Within the records below, filter for lines carrying the word "will" and copy them.

Excerpts from a dataset:
------------------------------
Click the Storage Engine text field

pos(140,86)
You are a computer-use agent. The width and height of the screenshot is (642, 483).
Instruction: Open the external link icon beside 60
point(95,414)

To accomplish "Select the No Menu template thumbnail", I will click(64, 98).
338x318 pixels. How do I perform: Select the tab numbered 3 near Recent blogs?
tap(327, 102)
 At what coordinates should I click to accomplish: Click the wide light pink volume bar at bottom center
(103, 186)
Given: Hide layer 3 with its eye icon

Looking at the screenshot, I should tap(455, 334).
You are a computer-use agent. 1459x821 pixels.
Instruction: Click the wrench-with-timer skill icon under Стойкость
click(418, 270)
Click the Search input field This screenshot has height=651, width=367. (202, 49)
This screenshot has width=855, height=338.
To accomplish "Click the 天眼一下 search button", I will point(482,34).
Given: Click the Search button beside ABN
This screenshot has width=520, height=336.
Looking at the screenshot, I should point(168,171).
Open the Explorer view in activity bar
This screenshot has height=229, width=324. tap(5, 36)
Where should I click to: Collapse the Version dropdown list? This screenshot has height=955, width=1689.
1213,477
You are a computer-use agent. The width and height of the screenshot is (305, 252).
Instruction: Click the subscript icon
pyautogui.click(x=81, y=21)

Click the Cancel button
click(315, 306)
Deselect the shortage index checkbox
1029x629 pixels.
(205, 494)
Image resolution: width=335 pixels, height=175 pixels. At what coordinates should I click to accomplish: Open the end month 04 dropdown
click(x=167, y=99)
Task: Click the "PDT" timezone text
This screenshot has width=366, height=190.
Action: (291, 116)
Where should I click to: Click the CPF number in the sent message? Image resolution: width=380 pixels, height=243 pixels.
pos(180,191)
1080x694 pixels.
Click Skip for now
------------------------------
> WORKED SOLUTION:
To accomplish "Select the No Menu template thumbnail", I will click(64, 98).
To accomplish "Click the 天眼一下 search button", I will point(482,34).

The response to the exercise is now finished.